Hundreds of water users, from Kalispell to Billings and beyond, attended the hearing to testify in support of the Compact.

Melissa Hornbein, testifying on behalf of the Montana Water Rights Compact Commission, explained that the Compact is a negotiated agreement that will protect the water rights of junior water users.

“The Compact recognizes a few, very heavily conditioned, off-reservation instream flow rights in exchange for the settlement and concession of the rest of their tribal claims across the state,” explained Hornbein. “The Compact protects any non-irrigation use of water from tribal call and ensures that those with existing rights are protected.”

Hornbein was one of many experts that attended the House Judiciary Committee hearing to support the Compact. In addition to these experts were hundreds of farmers, ranchers, and irrigators who attended the hearing to urge passage of the agreement and voice their concerns about the uncertainty that failure to pass the Compact would create.

“One part of the Compact that is important to our members is the certainty that it provides,” said John Youngberg, Executive Vice President of the Montana Farm Bureau Federation. “When our members found out that without the Compact the Tribe could file on the Upper Yellowstone, Missouri and Milk Rivers they agreed that the negotiated agreement and the certainty it provides is far more beneficial than the alternative of decades of litigation.”

While eliminating uncertainty was cited as one of the primary reasons for supporting the Compact, so too was preventing the financial burden that failure to pass the Compact would place on Montana’s farmers and ranchers.

“Our membership indicated their support for the certainty provided by the Compact, as well as for the litigation that it would prevent,” said Gene Curry, President of the Montana Stockgrowers Association. “Personally, my family ranch has in excess of $200,000 invested in our water rights litigation. Without the Compact, thousands of individual water users across the state will be forced into Court, and forced to foot the bill for thousands of dollars. Our membership simply cannot afford more water litigation.”

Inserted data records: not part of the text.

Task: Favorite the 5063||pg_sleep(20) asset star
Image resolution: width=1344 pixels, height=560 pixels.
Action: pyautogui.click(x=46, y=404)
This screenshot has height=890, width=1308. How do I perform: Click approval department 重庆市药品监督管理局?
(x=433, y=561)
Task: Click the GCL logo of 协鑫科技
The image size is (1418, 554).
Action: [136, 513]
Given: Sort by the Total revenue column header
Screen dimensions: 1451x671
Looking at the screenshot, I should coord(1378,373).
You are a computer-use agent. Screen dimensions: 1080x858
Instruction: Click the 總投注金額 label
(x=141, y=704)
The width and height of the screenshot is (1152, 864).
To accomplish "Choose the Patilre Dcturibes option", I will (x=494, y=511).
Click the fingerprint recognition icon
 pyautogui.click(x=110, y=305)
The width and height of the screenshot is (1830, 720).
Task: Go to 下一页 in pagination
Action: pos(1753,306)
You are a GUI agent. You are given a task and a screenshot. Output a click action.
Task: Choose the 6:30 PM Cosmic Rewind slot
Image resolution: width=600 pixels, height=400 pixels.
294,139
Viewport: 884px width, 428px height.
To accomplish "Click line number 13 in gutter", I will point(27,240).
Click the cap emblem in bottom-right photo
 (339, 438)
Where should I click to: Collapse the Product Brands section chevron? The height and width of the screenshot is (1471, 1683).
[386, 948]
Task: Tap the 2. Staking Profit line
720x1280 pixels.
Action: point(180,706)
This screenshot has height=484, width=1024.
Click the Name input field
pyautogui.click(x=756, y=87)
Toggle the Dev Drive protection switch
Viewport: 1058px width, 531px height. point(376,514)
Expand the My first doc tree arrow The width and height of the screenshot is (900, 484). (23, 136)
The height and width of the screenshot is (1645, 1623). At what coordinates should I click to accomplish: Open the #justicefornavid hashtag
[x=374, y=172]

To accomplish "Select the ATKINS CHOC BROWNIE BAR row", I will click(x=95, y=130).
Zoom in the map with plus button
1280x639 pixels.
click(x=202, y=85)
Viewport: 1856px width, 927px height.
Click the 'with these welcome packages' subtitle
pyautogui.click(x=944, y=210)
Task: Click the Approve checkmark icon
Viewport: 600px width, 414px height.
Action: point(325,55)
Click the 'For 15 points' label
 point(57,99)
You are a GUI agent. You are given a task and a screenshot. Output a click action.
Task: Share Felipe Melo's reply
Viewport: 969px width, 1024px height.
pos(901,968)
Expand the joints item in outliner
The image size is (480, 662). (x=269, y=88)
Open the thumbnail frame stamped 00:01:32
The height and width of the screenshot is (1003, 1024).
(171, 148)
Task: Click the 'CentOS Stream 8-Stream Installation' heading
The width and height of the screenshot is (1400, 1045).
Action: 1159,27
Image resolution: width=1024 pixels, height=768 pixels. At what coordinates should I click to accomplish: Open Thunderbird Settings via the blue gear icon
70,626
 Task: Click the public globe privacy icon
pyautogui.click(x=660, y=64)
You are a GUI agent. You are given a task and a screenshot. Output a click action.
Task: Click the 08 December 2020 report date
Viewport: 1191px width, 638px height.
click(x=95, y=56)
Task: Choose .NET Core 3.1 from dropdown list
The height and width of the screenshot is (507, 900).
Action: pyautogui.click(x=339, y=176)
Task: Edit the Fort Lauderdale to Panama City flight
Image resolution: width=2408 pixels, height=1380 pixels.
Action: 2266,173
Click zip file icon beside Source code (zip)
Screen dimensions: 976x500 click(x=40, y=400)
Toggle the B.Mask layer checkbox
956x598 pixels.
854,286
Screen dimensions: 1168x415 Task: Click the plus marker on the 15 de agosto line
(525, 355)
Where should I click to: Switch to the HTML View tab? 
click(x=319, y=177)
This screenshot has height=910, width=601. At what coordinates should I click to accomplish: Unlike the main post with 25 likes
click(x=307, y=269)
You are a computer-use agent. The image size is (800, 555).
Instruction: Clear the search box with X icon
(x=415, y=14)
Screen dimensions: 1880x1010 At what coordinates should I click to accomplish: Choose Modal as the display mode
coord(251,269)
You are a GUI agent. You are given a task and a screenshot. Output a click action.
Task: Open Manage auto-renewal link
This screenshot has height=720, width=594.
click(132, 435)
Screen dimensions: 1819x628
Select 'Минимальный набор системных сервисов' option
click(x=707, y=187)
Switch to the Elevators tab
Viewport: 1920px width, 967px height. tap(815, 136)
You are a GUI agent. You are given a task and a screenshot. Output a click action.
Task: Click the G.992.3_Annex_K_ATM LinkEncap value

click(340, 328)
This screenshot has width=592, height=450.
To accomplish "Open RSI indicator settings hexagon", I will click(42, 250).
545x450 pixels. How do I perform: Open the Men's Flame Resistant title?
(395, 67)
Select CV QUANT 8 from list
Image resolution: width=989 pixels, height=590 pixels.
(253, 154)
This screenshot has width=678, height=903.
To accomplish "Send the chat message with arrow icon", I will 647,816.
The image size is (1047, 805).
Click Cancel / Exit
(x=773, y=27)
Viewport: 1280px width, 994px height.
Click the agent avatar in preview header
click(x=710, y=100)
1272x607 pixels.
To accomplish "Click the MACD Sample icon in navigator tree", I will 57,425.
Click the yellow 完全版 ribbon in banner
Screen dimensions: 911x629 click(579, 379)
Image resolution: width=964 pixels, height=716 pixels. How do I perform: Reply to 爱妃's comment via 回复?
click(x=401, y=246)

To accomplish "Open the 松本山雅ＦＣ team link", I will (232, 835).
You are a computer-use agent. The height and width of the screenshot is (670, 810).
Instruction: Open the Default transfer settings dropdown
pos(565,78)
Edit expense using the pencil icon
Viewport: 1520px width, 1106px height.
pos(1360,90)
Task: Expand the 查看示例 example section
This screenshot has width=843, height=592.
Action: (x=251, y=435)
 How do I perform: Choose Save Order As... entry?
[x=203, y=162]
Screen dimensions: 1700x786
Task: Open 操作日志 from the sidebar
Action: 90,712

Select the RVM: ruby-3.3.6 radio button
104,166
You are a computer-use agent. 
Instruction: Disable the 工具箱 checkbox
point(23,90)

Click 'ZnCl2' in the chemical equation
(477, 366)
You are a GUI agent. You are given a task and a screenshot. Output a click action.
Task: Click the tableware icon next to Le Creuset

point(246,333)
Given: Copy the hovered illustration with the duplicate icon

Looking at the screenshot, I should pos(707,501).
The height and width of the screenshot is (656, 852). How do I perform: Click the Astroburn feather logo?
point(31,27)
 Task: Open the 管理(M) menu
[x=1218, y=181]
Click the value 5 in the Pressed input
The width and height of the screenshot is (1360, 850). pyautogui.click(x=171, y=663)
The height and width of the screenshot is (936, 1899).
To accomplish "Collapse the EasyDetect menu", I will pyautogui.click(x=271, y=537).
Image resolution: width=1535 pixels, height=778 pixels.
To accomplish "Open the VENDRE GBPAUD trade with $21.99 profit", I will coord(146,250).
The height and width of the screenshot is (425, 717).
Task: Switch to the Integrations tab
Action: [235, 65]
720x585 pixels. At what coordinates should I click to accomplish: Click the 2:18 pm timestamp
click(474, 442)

Jack Horner, a rancher from Ronan and irrigator of over 1200 acres went so far as to note that legislators who vote against the Compact now will realize the mistake they’ve made in the future.

“Without the Compact, 40 years from now we’ll be looking back and thinking how foolish we were,” said Horner. “We’ve always had faith and trust in the fact that we will have access to the water we need. Without the Compact, all of that will be put into question.”

The date and time that the House Judiciary Committee will take Executive Action to vote on the bill has not yet been determined.